Language and communication

Students should:

  • think creatively about science and enjoy trying to make sense of phenomena;

  • develop language skills through talking about their work and presenting their own ideas using sustained and systematic writing of different kinds;

  • use scientific and mathematical language including technical vocabulary and conventions, and draw diagrams and charts to communicate scientific ideas;

  • read non-fiction and extract information from sources such as reference books or internet resources.

Values and attitudes

Students should:

  • work with others, listening to their ideas and treating these with respect;

  • develop respect for evidence and evaluate critically ideas which may or may not fit evidence available;

  • develop a respect for the environment and living things and for their own health and safety.
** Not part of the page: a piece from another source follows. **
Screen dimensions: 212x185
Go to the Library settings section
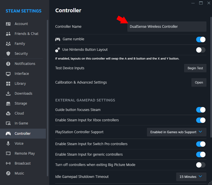(x=20, y=84)

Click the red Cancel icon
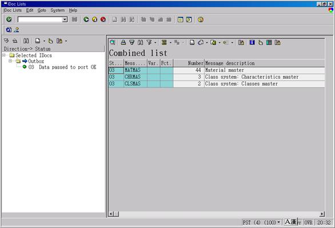[x=103, y=19]
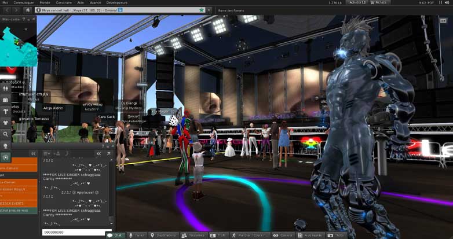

Building on students’ earlier experiences

These experiences are likely to have included:

  • asking questions about why things happen;

  • investigating a wide variety of objects and materials in the natural and made world;

  • learning about themselves and living things;

  • looking closely at similarities and differences, patterns and change;

  • talking about their observations and sometimes recording them.

Health and safety

Teaching risk concepts to students will help them make their own decisions about risk so that they can:

  • recognise the existence of hazards, risks and uncertainty in a range of contexts;

  • assess their own ability, and the ability of others, to deal with different situations;

  • assess the consequences when dealing with hazards presented to themselves and others;

  • seek advice from appropriate sources to minimise and manage risk;

  • understand that rules and regulations follow from risk assessment and help define individual and collective responsibility.

Features of progression

To ensure students make progress in science, teaching will provide opportunities for students to progress:

  • from using everyday language to increasingly precise use of technical and scientific vocabulary, notation and symbols;

  • from personal scientific knowledge in a few areas to understanding in a wider range of areas and of links between areas;

  • from describing events and phenomena to explaining events and phenomena;

  • from explaining phenomena in terms of their own ideas to explaining phenomena in terms of accepted ideas or models;

  • from participating in practical science activities to building increasingly abstract models of real situations;

  • from unstructured exploration to more systematic investigation of a question;

  • from using simple drawings, diagrams and charts to represent and communicate scientific information to using more conventional diagrams and graphs.